### INPUT RECORDS
····················

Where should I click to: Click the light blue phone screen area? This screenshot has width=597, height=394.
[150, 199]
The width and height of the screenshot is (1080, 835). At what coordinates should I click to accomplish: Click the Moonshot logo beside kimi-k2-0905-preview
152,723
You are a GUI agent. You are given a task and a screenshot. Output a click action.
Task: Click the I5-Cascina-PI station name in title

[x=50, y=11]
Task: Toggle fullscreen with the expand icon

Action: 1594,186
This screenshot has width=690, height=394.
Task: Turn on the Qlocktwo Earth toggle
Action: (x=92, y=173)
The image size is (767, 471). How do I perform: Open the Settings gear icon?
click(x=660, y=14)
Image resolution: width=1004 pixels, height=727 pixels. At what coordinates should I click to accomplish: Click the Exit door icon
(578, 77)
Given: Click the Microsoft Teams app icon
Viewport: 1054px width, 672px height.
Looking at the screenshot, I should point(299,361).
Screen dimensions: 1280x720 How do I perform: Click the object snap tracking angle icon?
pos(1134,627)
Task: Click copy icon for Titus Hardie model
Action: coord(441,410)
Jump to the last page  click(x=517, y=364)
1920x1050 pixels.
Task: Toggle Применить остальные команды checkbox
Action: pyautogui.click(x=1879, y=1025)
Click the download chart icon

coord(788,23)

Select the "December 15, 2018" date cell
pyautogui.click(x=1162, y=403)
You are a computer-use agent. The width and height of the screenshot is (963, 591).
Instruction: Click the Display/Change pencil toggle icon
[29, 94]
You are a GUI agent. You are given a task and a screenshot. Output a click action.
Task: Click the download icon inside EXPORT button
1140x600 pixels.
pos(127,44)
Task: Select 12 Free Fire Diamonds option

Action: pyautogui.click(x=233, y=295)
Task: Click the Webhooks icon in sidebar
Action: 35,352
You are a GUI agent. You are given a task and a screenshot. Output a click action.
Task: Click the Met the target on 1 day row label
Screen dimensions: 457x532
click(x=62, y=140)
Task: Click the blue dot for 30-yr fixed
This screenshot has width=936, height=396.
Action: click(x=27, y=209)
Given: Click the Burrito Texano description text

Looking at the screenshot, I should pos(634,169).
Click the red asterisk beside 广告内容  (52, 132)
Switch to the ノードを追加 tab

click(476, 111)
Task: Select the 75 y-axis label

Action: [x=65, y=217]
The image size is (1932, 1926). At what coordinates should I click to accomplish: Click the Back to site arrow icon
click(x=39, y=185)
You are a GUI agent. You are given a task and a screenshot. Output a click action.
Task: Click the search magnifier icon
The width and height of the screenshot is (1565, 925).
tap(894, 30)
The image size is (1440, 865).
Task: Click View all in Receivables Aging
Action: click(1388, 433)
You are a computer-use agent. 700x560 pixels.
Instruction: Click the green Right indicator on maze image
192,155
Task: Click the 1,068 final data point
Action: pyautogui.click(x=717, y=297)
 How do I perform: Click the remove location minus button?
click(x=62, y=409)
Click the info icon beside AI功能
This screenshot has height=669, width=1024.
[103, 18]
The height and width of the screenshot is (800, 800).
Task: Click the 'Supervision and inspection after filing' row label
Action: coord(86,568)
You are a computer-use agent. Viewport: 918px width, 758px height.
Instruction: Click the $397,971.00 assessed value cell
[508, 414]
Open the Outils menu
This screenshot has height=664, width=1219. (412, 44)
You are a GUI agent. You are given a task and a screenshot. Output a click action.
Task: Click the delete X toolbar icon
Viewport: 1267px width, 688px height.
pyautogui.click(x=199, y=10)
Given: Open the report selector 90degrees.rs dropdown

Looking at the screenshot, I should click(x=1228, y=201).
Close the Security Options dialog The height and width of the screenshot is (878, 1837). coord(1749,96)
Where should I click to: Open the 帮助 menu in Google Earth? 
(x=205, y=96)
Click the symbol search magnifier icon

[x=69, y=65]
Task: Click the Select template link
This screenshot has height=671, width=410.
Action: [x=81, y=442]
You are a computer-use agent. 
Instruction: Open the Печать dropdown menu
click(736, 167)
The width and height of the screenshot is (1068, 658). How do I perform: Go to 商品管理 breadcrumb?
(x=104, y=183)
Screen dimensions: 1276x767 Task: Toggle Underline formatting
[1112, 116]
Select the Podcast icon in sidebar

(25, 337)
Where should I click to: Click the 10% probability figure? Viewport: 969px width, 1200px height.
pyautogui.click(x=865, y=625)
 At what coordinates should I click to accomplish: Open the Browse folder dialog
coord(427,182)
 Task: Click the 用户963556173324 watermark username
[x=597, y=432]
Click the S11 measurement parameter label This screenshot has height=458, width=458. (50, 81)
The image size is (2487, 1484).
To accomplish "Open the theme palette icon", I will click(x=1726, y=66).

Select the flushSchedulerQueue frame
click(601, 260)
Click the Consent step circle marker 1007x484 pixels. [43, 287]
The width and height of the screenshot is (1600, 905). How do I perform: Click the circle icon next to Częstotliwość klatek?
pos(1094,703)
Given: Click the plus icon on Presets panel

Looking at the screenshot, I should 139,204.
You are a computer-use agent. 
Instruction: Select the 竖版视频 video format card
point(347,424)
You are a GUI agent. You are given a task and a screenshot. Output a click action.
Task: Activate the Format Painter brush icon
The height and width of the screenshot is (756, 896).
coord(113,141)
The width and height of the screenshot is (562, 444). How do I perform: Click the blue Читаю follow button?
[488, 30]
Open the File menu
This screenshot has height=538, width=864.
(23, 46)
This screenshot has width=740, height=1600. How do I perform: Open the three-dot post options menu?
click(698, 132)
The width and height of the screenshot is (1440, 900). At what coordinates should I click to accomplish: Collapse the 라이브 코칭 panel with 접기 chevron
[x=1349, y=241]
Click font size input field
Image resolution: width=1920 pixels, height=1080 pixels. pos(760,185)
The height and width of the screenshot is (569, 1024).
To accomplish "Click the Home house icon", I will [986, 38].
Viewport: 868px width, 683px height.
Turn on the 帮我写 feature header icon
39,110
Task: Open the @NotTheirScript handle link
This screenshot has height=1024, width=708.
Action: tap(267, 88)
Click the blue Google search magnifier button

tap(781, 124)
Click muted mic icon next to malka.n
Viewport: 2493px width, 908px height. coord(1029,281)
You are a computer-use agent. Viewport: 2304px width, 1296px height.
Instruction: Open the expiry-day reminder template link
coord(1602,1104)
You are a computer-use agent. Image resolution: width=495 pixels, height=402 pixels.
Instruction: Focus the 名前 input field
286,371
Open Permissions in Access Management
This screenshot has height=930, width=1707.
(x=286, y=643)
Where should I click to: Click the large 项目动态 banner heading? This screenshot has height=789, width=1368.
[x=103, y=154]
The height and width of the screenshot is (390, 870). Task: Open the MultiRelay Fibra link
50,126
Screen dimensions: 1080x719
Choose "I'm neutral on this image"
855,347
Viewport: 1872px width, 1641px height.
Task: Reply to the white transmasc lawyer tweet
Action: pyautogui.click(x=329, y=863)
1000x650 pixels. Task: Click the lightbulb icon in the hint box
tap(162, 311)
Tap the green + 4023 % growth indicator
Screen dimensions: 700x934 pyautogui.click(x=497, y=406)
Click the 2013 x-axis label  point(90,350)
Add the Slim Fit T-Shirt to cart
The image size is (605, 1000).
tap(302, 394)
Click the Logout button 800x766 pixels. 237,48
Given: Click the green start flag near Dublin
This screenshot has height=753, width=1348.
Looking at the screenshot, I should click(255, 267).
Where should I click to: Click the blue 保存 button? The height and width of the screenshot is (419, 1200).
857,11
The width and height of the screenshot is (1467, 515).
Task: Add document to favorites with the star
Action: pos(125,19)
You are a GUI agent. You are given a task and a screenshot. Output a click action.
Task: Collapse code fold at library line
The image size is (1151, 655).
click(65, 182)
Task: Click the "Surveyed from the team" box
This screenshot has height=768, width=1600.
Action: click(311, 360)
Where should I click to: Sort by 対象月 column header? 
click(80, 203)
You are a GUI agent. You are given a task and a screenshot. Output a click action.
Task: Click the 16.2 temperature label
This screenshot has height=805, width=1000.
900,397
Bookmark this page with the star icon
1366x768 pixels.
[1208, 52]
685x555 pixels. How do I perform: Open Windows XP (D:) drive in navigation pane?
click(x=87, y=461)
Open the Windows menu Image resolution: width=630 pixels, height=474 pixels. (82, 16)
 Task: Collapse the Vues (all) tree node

····················

Search the records for the string "will" and return every line in which it occurs.

To accomplish "Open the theme palette icon", I will click(x=1726, y=66).
To accomplish "Click the Home house icon", I will [986, 38].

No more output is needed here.